300 Millionen Euro für Ballermann-Umbau geplant

Umbaupläne für die Playa de Palma gab es in der Vergangenheit viele – umgesetzt wurde meist nur wenig. Jetzt wagt die Stadt Palma am Ballermann einen neuen Anlauf.

Der Ballermann soll lebenswerter werden - für Touristen und für Einheimische. (Archivfoto)

Die liebste Partymeile der Deutschen auf Mallorca, die Playa de Palma, soll für viel Geld umfassend umgebaut und modernisiert werden. Palmas Bürgermeister Jaime Martínez stellte vor Journalisten in der Hauptstadt der spanischen Mittelmeer-Insel ein bis zu 300 Millionen Euro teures Renovierungsprojekt vor. Das Rathaus will das 35 Punkte umfassende Vorhaben in den kommenden zehn Jahren umsetzen und aus eigener Tasche finanzieren.

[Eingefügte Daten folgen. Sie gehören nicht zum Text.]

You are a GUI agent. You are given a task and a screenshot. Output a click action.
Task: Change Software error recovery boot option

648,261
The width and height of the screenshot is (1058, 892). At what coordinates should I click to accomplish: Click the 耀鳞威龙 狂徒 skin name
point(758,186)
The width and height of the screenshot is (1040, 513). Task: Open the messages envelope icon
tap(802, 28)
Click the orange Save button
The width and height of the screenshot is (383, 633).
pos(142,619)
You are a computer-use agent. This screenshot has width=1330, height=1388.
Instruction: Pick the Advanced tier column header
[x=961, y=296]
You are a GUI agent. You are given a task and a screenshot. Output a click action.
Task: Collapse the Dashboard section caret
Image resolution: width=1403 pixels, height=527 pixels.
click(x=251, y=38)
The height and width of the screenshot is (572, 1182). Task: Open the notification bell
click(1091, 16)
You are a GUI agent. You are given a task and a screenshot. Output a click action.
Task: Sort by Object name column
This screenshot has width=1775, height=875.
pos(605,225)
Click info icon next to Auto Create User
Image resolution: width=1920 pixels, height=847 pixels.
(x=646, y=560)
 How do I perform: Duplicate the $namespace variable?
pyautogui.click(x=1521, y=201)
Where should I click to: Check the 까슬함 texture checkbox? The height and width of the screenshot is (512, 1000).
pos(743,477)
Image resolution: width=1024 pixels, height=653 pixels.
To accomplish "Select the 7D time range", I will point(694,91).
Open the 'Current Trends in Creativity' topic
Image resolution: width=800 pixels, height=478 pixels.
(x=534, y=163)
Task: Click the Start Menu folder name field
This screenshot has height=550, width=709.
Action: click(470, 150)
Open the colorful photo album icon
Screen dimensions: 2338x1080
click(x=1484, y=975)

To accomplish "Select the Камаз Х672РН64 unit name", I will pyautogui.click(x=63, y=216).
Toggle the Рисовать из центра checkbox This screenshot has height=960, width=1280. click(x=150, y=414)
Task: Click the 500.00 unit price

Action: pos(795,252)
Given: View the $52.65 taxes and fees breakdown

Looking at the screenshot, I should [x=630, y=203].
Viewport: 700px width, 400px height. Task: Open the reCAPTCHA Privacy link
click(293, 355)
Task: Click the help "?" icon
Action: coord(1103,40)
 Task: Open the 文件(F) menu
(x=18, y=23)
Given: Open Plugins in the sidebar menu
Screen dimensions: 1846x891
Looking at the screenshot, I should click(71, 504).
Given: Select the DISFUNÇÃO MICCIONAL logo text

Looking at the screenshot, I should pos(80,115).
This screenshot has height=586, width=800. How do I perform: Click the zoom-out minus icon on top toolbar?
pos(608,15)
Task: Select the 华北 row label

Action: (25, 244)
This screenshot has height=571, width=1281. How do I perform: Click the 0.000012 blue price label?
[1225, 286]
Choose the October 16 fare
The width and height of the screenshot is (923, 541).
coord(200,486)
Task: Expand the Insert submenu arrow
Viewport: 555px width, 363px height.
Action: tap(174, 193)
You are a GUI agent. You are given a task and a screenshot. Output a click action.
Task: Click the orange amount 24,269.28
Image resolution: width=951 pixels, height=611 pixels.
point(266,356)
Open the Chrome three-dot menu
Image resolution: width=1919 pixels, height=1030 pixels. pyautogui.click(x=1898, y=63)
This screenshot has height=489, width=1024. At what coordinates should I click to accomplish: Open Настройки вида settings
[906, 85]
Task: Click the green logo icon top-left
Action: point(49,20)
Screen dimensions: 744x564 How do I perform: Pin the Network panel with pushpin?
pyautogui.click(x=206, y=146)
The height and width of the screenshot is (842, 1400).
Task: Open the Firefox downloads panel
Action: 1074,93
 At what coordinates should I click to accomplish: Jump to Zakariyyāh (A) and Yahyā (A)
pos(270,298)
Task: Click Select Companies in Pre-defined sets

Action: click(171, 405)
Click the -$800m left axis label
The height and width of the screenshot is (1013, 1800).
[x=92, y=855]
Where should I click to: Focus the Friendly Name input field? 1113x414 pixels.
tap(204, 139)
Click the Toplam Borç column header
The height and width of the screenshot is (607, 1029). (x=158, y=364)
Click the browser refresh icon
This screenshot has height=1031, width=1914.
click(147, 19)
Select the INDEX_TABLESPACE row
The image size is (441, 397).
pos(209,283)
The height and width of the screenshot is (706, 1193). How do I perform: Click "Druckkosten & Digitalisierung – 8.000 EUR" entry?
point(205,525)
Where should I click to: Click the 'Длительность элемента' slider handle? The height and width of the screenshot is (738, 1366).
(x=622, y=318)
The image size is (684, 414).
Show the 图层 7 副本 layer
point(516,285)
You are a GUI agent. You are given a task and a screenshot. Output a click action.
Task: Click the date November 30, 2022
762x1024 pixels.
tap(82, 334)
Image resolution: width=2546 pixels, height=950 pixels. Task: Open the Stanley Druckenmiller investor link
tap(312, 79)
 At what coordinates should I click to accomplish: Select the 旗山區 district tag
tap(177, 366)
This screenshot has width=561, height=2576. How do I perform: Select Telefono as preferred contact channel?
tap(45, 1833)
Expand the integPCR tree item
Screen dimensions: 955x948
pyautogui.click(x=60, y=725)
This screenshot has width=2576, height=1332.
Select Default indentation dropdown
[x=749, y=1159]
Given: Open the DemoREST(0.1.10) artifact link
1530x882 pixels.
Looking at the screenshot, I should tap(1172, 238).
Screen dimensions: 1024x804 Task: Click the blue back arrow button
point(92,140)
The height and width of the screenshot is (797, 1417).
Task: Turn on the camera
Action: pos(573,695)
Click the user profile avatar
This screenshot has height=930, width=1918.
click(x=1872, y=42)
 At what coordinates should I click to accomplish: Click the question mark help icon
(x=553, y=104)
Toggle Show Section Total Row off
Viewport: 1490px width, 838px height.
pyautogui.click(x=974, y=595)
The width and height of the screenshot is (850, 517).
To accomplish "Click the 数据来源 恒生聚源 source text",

Ziel sei es, die Playa lebenswerter zu gestalten, sagte Martínez. In vielen Punkten ist das Projekt allerdings noch wenig konkret. Der Bürgermeister erklärte, das Rathaus wolle sich mit Branchenverbänden und Anwohnervereinen treffen, um verschiedene Ideen zu diskutieren. Für 80 Millionen Euro ist etwa eine Verschönerung der zweiten und dritten Meereslinie angedacht. Dabei sollen unter anderem Straßen und Gehwege erneuert werden.

Klappt es diesmal?

In Bezug auf Mobilität soll die Playa neben anderen Verbesserungen an das öffentliche Netz von Leihfahrrädern «BiciPalma» angeschlossen werden. Zudem will man Park-and-Ride-Parkplätze bauen, die an die von der Balearen-Regierung geplante Zugstrecke angebunden sind. Um die Wohnungsnot zu bekämpfen, sollen veraltete Ein- und Zwei-Sterne-Hotels in Wohnraum umgewandelt und neue Häuser im Hinterland des Ballermanns errichtet werden.

Pläne, die Playa umzubauen, gab es in der Vergangenheit oft. Meist scheiterte es aber an der Umsetzung. Das Rathaus Palma lässt zudem seit zwei Jahren die Kanalisation und Straßenbeleuchtung direkt am Meer erneuern. Die Bauarbeiten wurden jedes Jahr im Sommer gestoppt, um die Urlauber nicht zu stören. So auch derzeit. Die letzte Bauphase ist für den kommenden Winter geplant.